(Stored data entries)
━━━━━━━━

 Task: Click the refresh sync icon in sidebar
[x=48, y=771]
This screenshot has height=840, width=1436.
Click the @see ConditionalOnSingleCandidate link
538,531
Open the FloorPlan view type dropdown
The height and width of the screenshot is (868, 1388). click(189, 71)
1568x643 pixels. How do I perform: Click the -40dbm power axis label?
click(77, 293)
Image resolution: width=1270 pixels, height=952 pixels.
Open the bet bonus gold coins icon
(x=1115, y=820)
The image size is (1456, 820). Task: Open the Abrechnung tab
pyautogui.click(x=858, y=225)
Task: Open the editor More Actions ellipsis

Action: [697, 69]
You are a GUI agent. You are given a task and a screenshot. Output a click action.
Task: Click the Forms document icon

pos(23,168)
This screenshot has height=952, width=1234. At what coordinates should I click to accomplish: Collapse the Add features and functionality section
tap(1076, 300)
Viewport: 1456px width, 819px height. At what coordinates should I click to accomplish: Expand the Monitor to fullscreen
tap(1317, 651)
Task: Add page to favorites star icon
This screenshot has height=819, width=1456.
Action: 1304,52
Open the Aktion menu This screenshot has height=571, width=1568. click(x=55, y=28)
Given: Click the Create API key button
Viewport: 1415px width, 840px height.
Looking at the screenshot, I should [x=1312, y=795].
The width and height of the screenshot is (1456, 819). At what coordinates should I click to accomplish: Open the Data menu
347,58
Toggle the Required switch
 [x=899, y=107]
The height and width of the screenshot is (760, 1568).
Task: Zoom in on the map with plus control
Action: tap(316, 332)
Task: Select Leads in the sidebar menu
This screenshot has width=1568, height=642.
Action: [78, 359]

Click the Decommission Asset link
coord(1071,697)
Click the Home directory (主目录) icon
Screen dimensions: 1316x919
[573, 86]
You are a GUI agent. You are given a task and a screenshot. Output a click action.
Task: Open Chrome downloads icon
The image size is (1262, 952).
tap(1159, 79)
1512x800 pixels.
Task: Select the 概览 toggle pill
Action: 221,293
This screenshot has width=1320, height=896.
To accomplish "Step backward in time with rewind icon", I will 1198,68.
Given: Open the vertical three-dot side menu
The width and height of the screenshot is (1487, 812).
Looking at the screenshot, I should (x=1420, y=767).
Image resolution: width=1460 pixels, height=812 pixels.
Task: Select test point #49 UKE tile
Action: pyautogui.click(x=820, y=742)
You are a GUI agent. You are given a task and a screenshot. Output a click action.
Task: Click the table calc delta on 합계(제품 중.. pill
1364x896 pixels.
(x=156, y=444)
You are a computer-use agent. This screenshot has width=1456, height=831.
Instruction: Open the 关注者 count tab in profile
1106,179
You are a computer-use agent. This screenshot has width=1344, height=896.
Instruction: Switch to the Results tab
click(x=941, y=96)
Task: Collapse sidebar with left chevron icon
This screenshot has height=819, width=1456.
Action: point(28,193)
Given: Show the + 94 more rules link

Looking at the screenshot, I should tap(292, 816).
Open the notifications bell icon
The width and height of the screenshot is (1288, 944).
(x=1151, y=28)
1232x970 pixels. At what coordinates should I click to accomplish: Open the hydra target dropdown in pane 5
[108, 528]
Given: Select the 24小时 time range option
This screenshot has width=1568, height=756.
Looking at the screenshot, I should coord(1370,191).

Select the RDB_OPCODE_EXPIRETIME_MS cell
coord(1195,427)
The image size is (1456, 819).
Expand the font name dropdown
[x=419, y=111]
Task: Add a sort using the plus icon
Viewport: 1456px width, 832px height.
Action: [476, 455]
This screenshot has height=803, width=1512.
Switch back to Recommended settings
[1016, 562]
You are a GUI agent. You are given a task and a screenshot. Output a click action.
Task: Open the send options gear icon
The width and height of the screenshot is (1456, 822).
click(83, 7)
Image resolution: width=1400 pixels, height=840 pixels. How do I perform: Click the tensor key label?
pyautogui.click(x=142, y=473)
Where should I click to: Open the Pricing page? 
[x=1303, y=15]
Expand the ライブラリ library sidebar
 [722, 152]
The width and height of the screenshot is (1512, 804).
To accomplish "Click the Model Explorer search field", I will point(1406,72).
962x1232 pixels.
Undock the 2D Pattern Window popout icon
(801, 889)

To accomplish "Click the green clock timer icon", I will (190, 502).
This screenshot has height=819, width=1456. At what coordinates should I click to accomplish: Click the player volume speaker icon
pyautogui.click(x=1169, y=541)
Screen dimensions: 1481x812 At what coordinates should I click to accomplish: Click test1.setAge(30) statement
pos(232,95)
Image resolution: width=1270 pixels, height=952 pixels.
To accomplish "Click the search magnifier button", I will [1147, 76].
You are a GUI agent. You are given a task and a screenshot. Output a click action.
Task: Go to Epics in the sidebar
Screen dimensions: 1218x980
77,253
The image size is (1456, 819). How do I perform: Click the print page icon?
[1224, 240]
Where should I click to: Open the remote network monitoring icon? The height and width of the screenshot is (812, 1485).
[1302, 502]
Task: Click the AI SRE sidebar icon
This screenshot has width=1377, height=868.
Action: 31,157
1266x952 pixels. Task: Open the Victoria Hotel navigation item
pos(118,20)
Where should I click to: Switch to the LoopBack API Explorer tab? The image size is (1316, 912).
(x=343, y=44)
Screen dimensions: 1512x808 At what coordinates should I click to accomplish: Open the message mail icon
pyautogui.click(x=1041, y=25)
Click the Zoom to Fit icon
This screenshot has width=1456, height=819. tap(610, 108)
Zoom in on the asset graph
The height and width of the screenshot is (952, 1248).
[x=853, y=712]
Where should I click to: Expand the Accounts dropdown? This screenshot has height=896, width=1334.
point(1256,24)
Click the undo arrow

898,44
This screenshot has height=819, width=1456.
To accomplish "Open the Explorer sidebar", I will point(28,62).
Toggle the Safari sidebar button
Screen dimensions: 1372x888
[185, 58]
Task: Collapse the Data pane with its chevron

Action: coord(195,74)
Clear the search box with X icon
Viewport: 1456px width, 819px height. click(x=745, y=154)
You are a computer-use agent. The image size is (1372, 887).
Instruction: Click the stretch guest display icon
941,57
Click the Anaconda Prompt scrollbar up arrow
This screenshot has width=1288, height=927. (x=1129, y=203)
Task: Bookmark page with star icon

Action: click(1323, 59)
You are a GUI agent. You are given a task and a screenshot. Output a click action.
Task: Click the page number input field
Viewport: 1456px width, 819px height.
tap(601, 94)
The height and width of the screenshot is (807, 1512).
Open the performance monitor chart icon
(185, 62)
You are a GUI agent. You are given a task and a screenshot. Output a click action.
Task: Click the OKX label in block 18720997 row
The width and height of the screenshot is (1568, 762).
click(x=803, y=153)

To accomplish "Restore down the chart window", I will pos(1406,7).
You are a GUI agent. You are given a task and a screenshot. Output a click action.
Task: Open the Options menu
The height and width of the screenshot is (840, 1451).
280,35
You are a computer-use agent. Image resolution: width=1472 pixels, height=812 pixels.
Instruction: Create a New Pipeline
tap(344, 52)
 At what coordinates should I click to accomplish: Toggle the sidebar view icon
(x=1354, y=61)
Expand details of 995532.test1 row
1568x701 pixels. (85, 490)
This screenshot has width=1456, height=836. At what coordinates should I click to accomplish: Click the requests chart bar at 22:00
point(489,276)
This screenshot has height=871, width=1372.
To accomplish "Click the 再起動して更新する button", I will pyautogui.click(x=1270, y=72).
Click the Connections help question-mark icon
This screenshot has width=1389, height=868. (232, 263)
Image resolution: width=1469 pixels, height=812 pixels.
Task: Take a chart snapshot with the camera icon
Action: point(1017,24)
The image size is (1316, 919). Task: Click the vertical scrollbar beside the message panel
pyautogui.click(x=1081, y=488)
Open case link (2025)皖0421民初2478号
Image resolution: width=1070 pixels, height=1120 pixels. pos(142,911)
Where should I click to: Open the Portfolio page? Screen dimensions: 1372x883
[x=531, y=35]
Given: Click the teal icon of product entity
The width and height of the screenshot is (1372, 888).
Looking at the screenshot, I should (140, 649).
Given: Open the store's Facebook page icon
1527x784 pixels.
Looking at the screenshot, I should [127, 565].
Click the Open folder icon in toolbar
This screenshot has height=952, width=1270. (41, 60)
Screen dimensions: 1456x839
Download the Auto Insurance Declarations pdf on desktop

━━━━━━━━

EXERCISE AIM ->
Wherever a line of the data above contains "computer", copy that line.

THE COMPLETED TASK ->
You are a computer-use agent. This screenshot has width=1456, height=831.
You are a computer-use agent. This screenshot has width=1344, height=896.
You are a computer-use agent. The image size is (1372, 887).
You are a computer-use agent. Image resolution: width=1472 pixels, height=812 pixels.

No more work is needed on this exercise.